My point is the following. The problem of the planned economy was not so much technical resources optimization, but, ironically, one of proper distribution of the surplus. The Soviet system did not exactly create an extreme inequality, like the one there is now in America (even though some people at the top of the Party did get exorbitantly rich). However, instead of using the production surplus for bettering the life of the population in the present, politicians continued to obsess over further re-investment for the future. There was, perhaps, a justification for that, but it was purely ideological: a military industrial competition with America – nothing to do with reality on the ground.
So, while the Soviets were perhaps winning that competition (Sputnik, Gagarin, Mir, etc.), the plight of the common people was not getting better. And while they couldn’t simply go into the street and protest or vote the ruling party out, they expressed their anger by simply pretending to work. Of course, that eventually hurt them more as the surplus naturally started dwindling, productivity collapsed, and the quality of the finished products deteriorated. The question is, given a chance, could the planned optimization process have worked? If Glushkov’s decentralized network with minimum input from humans had been developed further, would the outcome now be different?
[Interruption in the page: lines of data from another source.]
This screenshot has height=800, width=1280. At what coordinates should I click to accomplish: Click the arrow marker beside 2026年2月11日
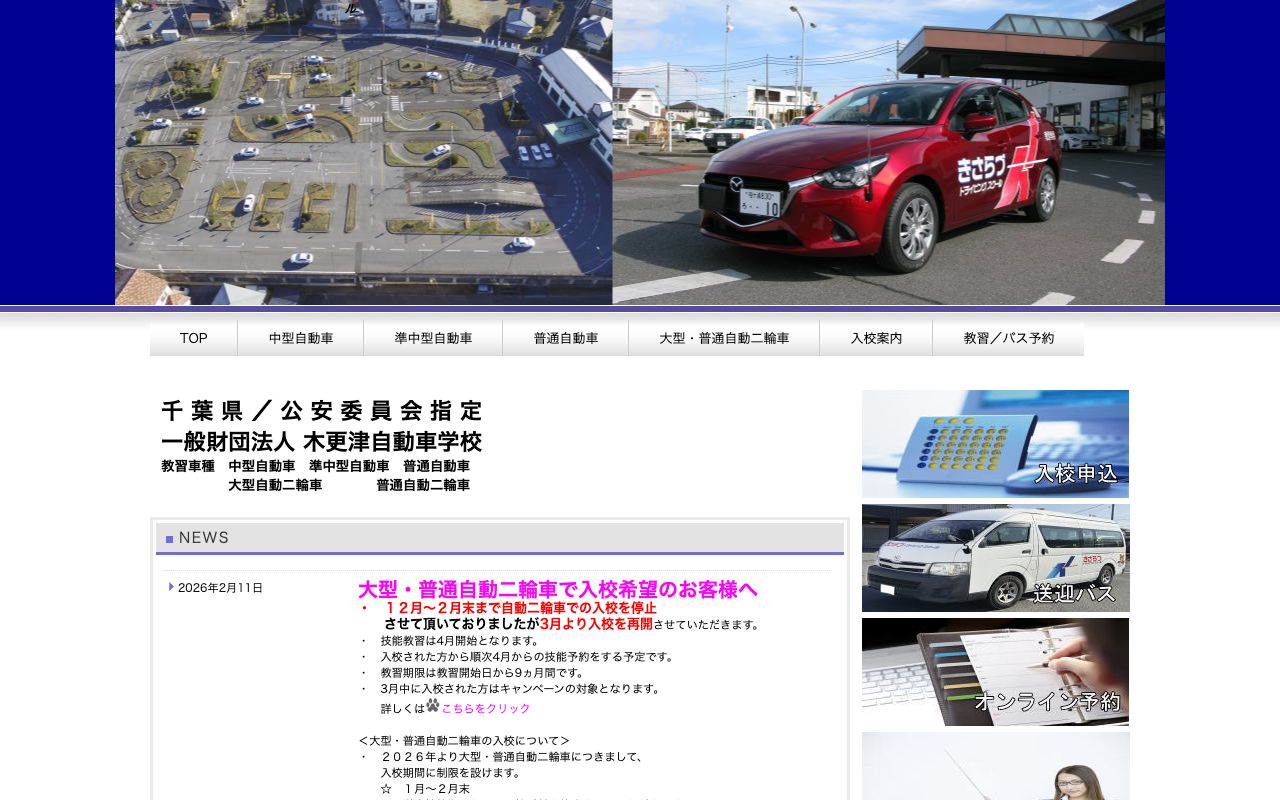click(x=171, y=587)

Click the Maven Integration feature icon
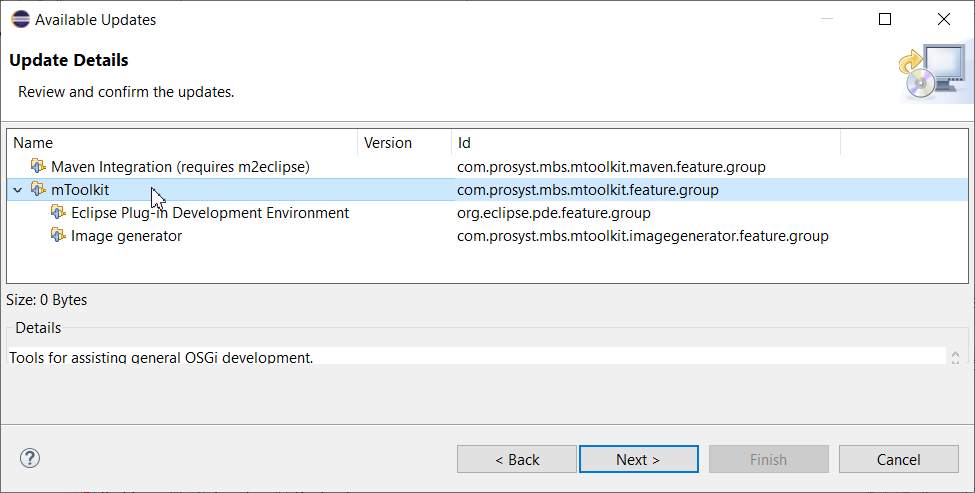(x=38, y=166)
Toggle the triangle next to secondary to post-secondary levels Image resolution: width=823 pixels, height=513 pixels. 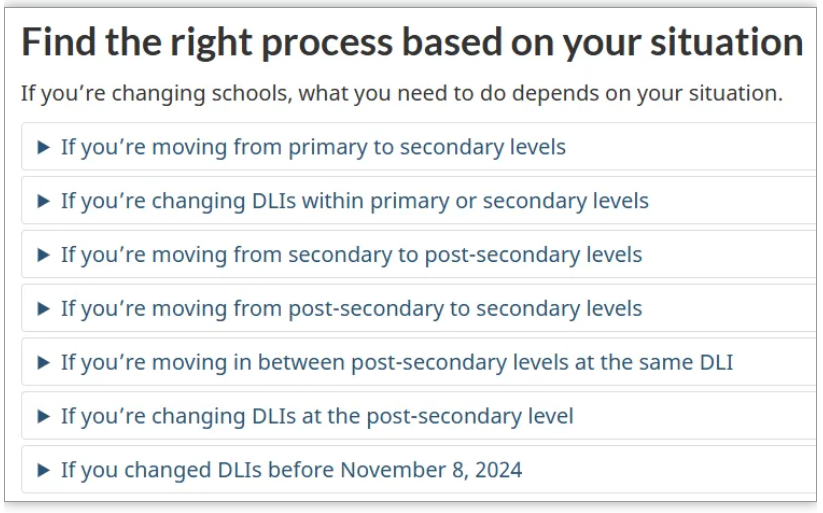click(x=44, y=255)
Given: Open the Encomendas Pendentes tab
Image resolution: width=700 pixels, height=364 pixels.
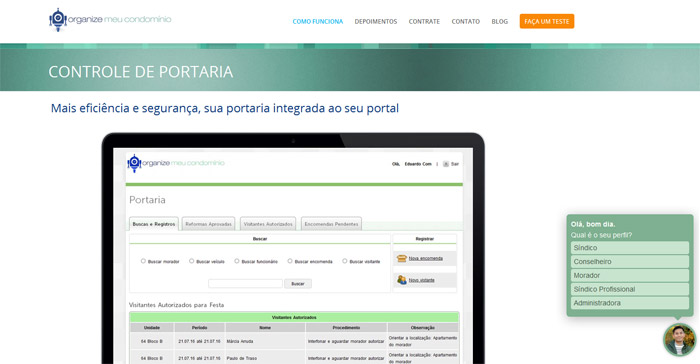Looking at the screenshot, I should 331,224.
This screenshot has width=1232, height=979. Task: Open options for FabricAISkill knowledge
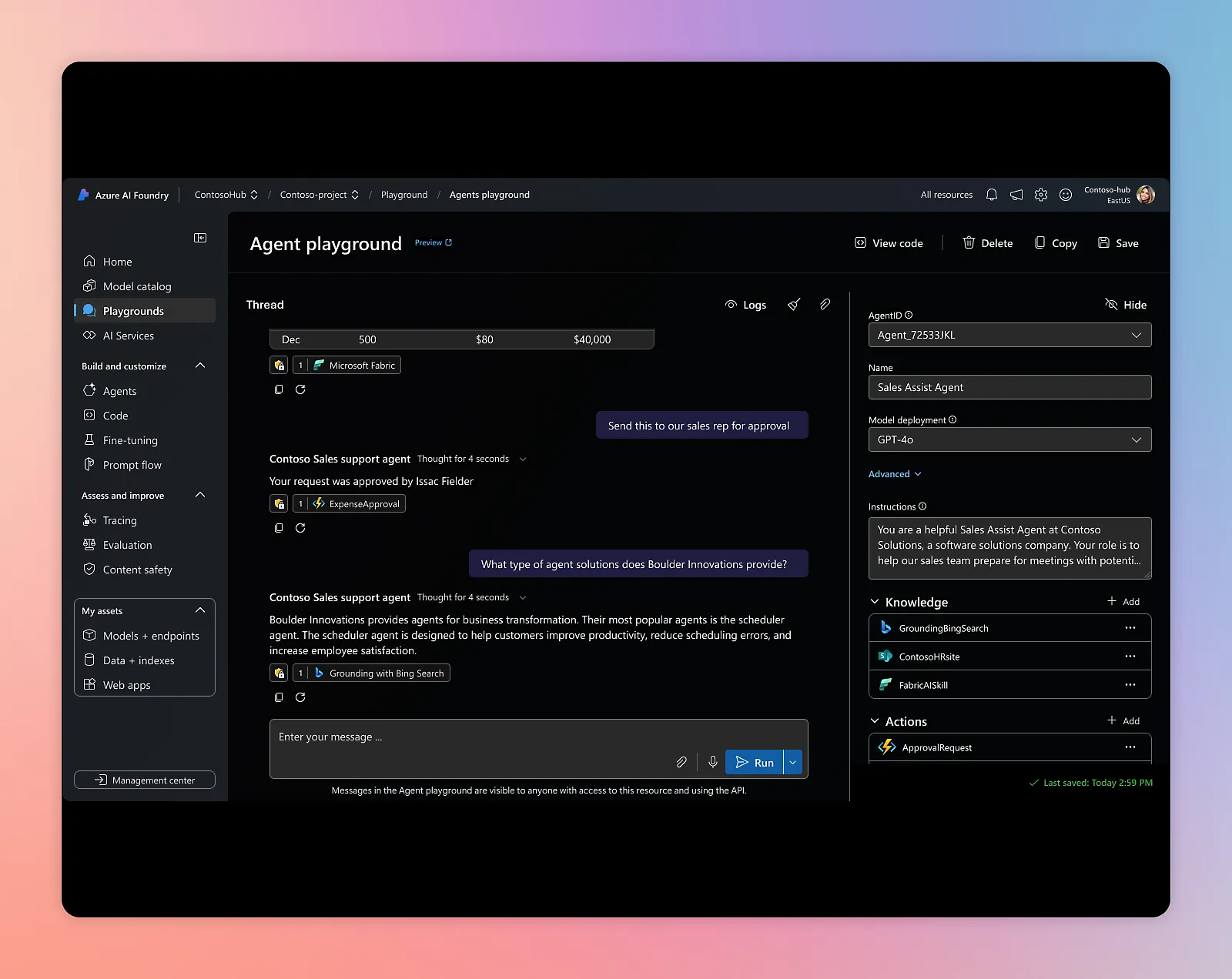(x=1130, y=685)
There is a lesson here somewhere for us. For example, both China/Asia and the West have created massive surpluses using the two opposing optimization solutions. And both are running the risk of squandering that surplus, in a similar fashion to the Soviet Union of the 1980s, if they don’t start distributing it to the population at large for general consumption. In both cases, this means transferring more income to labour: in China, away from the state (corporates); in America, away from the capital (owners). But because of the differences at the core of the two systems, it is easier for China to do this through planning; in America, the optimization process of the free market, unfortunately, ensures that the capital vs labour inequality goes further to the extreme.
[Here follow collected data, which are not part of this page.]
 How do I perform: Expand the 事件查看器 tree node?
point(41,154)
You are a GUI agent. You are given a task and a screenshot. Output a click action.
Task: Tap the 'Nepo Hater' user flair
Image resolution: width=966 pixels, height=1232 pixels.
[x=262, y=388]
This brings us back to our starting point. MMT is a natural extension of economic and political forces at play since the 1970s. It is a response to the inability of the free market to allocate the surplus which it has so brilliantly created, through efficient resource optimization, up to now. If we don’t reconsider our options, we are running the risk of squandering it all and ending up maybe even further back than where we started after Bretton Woods collapsed.
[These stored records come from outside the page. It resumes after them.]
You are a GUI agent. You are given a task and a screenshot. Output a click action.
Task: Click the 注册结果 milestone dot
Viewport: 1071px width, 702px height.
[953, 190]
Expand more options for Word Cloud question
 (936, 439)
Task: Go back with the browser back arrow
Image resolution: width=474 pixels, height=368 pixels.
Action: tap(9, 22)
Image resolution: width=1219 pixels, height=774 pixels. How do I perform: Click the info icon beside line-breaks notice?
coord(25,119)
- Natural disasters, illnesses etc., which devastate the factors of production, have the same effect on the economy as wars and revolutions. ↑
- What happens in these periods is a steady decline in interest rates as surpluses keep building up. In fact, on a long enough timeframe, global interest rates have been declining ever since Babylonian times, with the only spikes being in periods of wars, etc., which destroy the resource surpluses. ↑
- “The world in balance sheet recession: causes, cures and politics”, Richard Koo, Nomura Research Institute, 2011. ↑
- “Golden Fetters: The Gold Standard and the Great Depression, 1919-1939”, Barry Eichengreen, 1996. ↑
- “Blockchain: helicopter money on demand”, Anton Tonev, Davey Jose, HSBC, 2015. ↑
- “An Essay on Marxism”, Joan Robinson, 1996. ↑
Anton Tonev is a former HSBC & Morgan Stanley researcher & trader with more than 20 years of experience across New York, London & Asia. His focus lies in Global Macro asset management with an Emerging Markets undertone based on risk factor investing, core trends, non-conventional economics and cross-discipline ideas.
(The commentary contained in the above article does not constitute an offer or a solicitation, or a recommendation to implement or liquidate an investment or to carry out any other transaction. It should not be used as a basis for any investment decision or other decision. Any investment decision should be based on appropriate professional advice specific to your needs.)